● What you should do
The line that contains "Task: Choose Get Info in context menu" marks the start. Please set it down, with every later line of the data, exactly and without pictures.
*** Recorded data
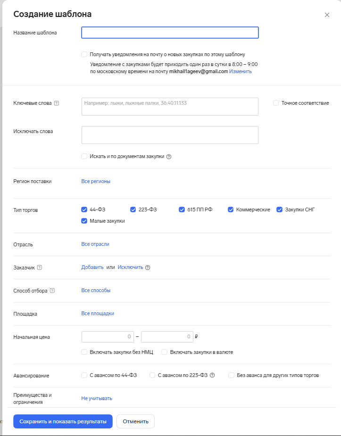
Task: Click help icon next to Заказчик label
Action: [40, 268]
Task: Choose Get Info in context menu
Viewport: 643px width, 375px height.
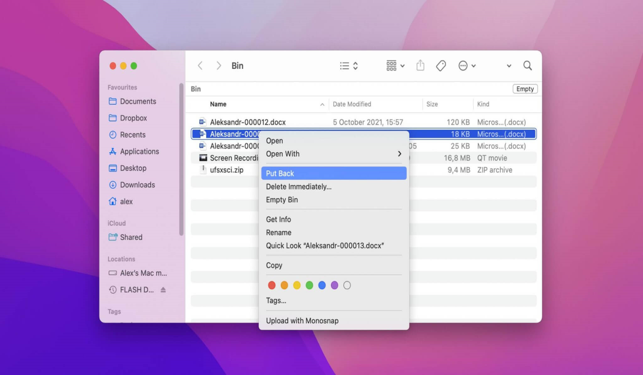Action: click(278, 219)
******
● Solution to the exercise
Task: Choose Get Info in context menu
Viewport: 643px width, 375px height.
Action: click(278, 219)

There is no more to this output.